La noche hacía tiempo que era madura. El reloj marcaba impasible las dos de la madrugada, mientras el resplandor del pasillo alumbraba con luz tenue sus manecillas. No podía dormir. Una necesidad se hacía cada vez mayor en mis entrañas, en lo más profundo de mi ser, impidiendo que vueltas y más vueltas consiguieran hacerme conciliar el sueño. Desquiciado. Ido. Buscándote en la cama, intentando acariciar tu piel, captar tu aliento. Pero solo había sábanas…
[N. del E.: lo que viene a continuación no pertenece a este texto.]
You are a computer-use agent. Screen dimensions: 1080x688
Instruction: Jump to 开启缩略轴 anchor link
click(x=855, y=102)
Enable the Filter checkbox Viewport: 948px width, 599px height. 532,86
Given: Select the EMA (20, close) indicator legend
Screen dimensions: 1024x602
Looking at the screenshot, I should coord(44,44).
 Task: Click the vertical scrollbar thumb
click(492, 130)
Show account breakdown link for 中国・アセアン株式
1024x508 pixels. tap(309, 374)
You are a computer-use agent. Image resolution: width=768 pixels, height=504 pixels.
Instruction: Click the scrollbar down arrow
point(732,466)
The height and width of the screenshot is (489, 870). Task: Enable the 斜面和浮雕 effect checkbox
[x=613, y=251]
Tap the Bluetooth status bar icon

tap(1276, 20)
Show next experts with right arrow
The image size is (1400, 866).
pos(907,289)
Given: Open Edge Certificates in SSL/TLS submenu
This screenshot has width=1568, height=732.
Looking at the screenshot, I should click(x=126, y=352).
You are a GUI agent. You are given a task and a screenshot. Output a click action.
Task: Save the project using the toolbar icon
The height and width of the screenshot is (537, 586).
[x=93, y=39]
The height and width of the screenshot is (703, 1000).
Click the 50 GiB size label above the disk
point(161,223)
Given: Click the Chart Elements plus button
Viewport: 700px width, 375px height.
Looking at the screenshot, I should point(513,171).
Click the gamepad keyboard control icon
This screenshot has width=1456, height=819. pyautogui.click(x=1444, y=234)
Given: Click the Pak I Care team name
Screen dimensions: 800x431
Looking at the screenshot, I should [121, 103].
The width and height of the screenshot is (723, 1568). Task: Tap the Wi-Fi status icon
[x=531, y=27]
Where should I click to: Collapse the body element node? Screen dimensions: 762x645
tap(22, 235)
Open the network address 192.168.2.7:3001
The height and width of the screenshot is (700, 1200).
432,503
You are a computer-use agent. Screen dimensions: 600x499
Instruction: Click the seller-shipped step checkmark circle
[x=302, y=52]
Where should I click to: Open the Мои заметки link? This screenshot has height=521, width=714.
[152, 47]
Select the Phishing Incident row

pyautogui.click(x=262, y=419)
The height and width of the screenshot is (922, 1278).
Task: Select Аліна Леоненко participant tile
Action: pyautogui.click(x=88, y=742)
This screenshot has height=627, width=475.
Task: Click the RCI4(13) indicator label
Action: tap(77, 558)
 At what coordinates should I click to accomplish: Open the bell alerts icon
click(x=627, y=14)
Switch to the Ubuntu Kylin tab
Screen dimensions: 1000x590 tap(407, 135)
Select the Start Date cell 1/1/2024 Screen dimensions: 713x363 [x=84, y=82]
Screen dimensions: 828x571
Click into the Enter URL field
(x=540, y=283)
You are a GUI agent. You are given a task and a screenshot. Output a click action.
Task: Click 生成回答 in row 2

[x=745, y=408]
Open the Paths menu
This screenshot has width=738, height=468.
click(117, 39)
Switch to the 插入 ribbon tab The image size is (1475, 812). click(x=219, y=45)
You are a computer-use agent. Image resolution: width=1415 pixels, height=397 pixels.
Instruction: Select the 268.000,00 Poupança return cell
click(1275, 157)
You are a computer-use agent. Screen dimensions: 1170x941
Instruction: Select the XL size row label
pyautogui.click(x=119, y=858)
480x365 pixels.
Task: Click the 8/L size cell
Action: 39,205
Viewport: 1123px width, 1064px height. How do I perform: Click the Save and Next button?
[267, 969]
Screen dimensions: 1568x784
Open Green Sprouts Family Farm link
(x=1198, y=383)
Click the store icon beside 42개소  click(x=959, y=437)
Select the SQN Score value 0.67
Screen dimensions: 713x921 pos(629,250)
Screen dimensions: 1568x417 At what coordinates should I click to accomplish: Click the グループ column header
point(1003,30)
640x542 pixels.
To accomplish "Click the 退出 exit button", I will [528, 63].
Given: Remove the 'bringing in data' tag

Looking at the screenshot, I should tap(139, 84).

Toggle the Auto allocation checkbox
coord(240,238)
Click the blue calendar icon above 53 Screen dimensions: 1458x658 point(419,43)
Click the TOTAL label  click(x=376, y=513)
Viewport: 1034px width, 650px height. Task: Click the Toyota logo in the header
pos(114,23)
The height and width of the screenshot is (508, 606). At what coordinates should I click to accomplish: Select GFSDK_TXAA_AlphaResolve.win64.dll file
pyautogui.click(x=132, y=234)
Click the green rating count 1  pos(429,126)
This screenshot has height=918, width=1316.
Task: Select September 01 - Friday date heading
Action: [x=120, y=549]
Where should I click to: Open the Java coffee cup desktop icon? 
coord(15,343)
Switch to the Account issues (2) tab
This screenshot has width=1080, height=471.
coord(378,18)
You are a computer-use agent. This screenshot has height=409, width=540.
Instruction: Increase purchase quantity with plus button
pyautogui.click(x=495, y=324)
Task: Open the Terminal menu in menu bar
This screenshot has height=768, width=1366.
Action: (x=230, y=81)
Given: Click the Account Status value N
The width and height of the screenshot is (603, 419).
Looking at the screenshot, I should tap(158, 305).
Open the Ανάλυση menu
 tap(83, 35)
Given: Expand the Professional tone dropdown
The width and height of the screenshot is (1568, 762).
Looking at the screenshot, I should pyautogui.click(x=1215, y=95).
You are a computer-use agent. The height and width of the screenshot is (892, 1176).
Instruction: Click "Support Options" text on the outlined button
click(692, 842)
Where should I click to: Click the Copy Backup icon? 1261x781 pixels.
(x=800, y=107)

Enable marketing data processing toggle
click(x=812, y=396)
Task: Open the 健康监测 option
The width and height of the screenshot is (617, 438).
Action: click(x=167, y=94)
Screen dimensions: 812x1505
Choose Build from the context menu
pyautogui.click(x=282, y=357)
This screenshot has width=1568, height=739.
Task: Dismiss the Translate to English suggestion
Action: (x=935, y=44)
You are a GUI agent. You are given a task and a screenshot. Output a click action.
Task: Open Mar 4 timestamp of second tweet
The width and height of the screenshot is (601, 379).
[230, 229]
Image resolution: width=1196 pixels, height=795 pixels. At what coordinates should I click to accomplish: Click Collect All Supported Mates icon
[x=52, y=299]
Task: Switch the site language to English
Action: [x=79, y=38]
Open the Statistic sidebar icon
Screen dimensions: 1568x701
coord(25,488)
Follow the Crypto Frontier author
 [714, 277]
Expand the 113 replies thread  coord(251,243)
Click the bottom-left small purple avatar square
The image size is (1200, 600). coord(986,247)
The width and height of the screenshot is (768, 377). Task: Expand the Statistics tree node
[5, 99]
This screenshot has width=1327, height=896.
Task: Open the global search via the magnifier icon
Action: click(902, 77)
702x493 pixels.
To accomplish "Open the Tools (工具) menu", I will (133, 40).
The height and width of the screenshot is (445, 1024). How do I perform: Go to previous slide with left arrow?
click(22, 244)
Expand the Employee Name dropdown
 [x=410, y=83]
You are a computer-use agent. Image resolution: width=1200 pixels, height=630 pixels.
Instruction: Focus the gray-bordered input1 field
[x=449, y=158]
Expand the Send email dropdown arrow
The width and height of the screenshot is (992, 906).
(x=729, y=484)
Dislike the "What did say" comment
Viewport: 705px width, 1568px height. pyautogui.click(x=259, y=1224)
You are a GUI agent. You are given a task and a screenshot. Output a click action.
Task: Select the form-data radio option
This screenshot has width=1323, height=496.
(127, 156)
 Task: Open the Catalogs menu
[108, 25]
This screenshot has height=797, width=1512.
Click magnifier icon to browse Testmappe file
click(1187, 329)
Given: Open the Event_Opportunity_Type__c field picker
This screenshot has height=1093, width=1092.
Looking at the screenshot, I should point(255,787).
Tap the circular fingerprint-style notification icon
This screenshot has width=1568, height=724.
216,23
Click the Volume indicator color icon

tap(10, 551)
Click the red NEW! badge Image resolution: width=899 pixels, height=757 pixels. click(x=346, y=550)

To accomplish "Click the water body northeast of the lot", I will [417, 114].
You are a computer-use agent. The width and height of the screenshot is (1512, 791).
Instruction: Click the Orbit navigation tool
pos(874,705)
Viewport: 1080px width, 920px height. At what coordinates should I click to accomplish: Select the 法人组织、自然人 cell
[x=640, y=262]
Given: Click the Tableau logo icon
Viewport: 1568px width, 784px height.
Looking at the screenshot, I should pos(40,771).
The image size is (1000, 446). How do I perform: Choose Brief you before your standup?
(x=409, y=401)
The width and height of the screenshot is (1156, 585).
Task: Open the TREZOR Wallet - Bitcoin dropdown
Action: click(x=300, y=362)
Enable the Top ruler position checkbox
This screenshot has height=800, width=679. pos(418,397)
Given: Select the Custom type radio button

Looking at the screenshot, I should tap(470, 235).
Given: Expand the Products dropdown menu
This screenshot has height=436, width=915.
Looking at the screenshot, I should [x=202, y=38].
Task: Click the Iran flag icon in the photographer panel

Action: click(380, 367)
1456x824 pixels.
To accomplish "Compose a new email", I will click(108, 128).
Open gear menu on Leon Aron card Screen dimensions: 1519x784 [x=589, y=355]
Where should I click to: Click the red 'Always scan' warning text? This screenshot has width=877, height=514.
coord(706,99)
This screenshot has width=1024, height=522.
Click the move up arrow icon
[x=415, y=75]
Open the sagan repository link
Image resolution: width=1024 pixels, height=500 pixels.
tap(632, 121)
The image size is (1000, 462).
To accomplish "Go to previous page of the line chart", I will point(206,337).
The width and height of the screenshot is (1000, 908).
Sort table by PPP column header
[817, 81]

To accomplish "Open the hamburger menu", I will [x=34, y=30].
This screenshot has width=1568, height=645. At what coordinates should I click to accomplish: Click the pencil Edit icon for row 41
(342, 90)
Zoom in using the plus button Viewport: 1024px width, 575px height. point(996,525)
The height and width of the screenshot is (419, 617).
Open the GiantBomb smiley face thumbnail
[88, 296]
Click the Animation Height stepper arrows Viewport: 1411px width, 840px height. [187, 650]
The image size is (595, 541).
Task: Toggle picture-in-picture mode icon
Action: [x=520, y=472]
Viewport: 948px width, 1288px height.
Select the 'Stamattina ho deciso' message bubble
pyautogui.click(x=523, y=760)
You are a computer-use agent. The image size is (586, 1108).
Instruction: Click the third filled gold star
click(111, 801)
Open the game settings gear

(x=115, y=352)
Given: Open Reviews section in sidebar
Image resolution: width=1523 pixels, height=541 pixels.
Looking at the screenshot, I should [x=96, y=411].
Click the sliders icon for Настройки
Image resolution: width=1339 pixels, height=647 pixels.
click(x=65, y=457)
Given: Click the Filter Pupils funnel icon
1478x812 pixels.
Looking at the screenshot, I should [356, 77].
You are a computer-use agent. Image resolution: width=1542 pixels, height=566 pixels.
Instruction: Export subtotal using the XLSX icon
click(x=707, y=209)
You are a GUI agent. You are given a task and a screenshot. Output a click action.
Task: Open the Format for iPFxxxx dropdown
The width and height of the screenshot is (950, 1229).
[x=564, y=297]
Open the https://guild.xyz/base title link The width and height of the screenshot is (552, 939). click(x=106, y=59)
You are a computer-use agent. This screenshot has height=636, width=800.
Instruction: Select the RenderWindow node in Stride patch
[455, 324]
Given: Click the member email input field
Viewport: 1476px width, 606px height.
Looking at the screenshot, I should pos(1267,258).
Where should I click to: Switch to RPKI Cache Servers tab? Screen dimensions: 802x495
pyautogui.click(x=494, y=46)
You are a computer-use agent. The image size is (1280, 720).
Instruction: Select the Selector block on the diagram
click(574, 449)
Pánico a perderte. A alzar la vista y verte marchar. A oler tu olor en el recuerdo, a sentir tu piel en pensamientos. Pánico al quebranto de la vida, a la angustia sin ti, al deseo de tus labios lejos de mí. Pánico a la luz de la eternidad, al camino en tu ausencia, a morir sin tu vivir. Pánico. Pánico sin ti.
te quiero y volverlo a sentir. Una vez tras otra, y otra más.. y otra. Volverme loco de quererte y enloquecer por amarte. Sentir que te necesito, que no sé vivir sin ti. Levantar la vista y morir al no verte; caminar hacia ti y resucitar al tocarte. Sentir la angustia de no tenerte; la felicidad en cada minuto a tu lado.
Sentir que te quiero… y volverlo a sentir.